This thread of innovation continued with Himanshu Agarwal, COO, Zydex Industries, who is not considering incremental changes to the road infrastructure. He spoke about a set of silane-based solutions, including bitumen additives, which have applications in the soil and the top layers of the road. His fundamental shift is to use the additives with the existing soil available, increasing the strength of that very material. He spoke about how it quickens construction speed and provides a non-deformative long life.
MetroCount, which specialises in Traffic Monitoring Systems – shone the spotlight on their new sensors. The solar-powered RoadPod VM can be installed within 60 seconds and provide data through the cloud. Dale Luelf, Sales Manager at MetroCount, also spoke about differentiating between vehicular traffic and pedestrians, a drawback in certain current products. “Sensors can now give you pedestrian direction, where some cities are calling out for that kind of information. They are improving their bicycle and walking tracks for healthy lifestyles around the world. But you need data to determine where those tracks should go, where they are being used the most and where the government should be spending their money to support those journeys.”
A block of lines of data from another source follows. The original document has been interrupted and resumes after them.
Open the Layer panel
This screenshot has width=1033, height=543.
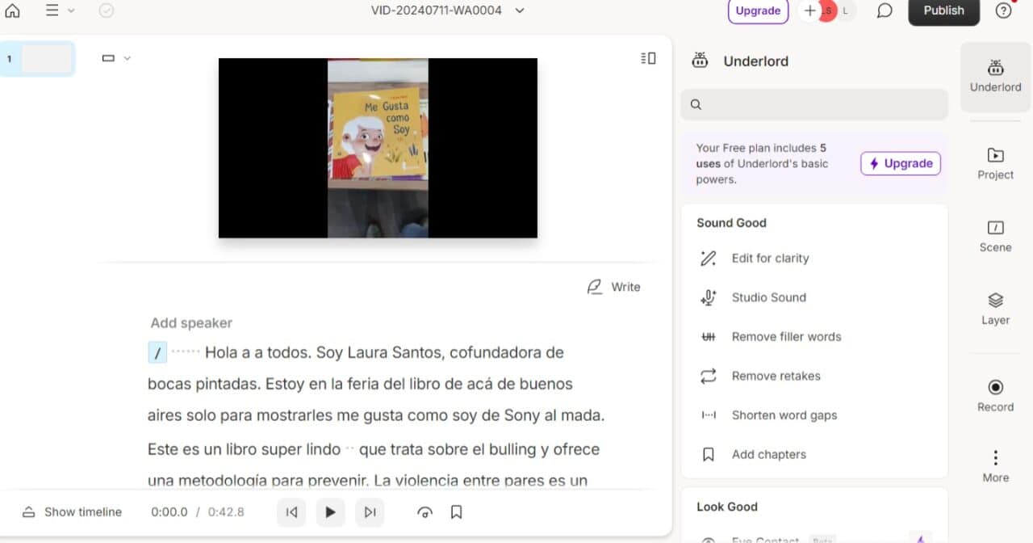994,308
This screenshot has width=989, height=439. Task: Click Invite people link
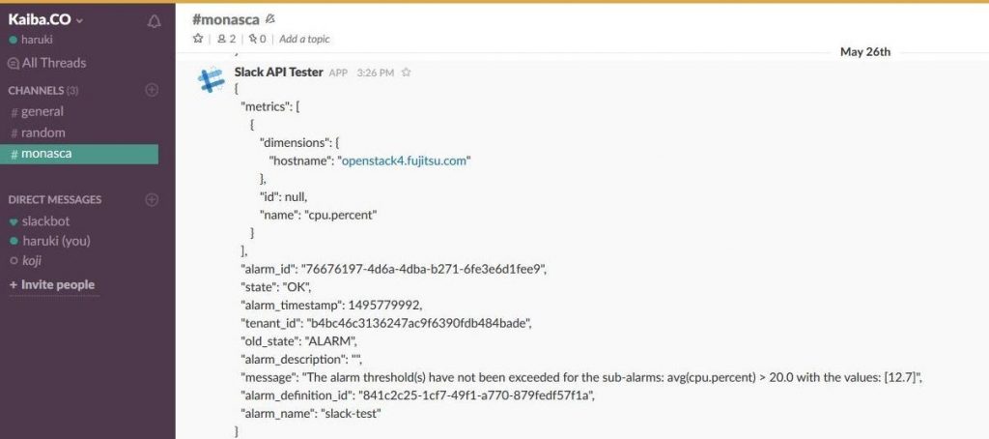52,285
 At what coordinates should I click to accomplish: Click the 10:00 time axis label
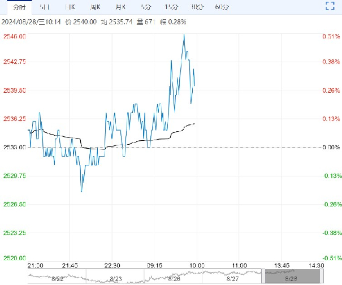click(x=196, y=265)
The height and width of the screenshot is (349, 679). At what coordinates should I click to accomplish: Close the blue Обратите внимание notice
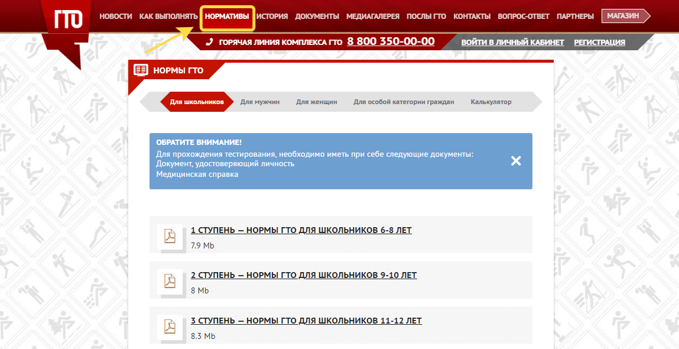[516, 161]
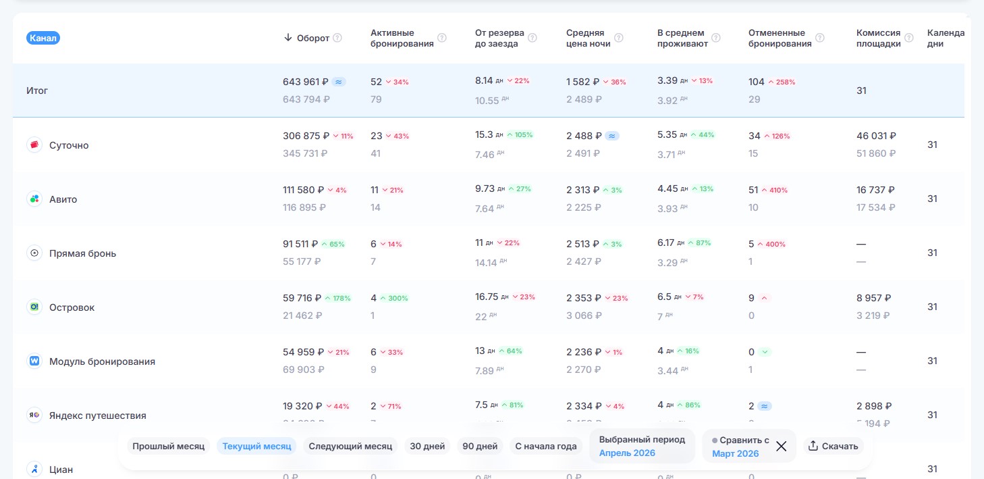
Task: Remove the comparison with Март 2026
Action: pos(782,446)
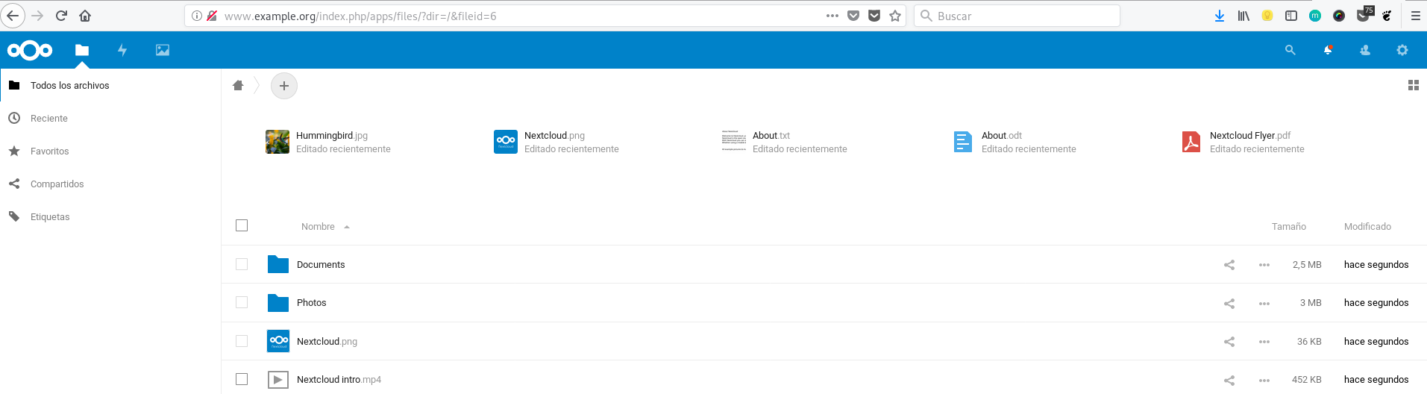Viewport: 1427px width, 394px height.
Task: Sort files by Nombre column
Action: (x=318, y=227)
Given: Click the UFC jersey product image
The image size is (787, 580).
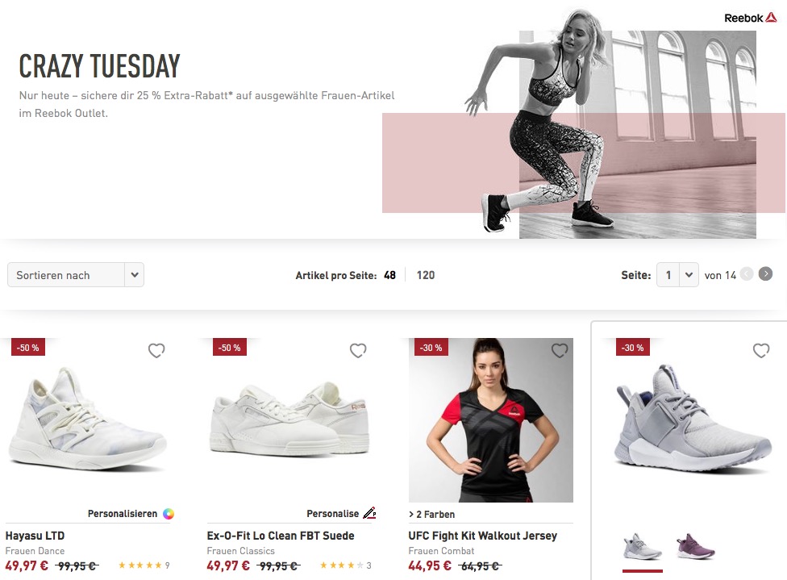Looking at the screenshot, I should pos(491,419).
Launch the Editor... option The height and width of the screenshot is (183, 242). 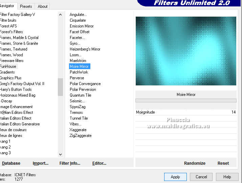(99, 163)
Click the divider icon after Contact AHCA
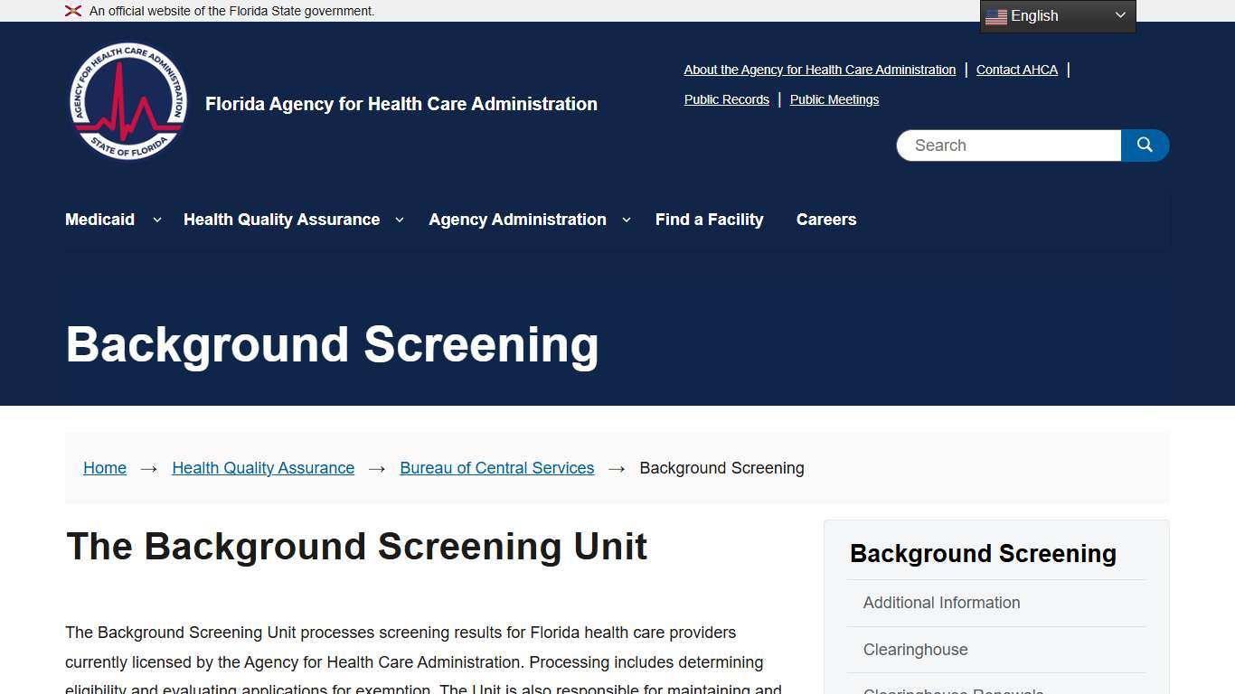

A new development announced by Custom Engineering Pvt Ltd is the ticket retraction feature in its VKP 83 receipt printer. If, for instance, a car is standing at an automated parking booth and if the customer has not collected the ticket, the printer has the feature of retracting the ticket back so that it does not go to some other customer. Tausif Patel, Country Director India, spoke about the new products being announced – such as the mobile computer (scanning the QR code, QR scanner inbuilt) and the Daytona Machine (for billing purposes).
Innovation is easy to claim, but harder to showcase. This was not the case at the Expo, as exhibitors discussed various solutions and products that are currently in development.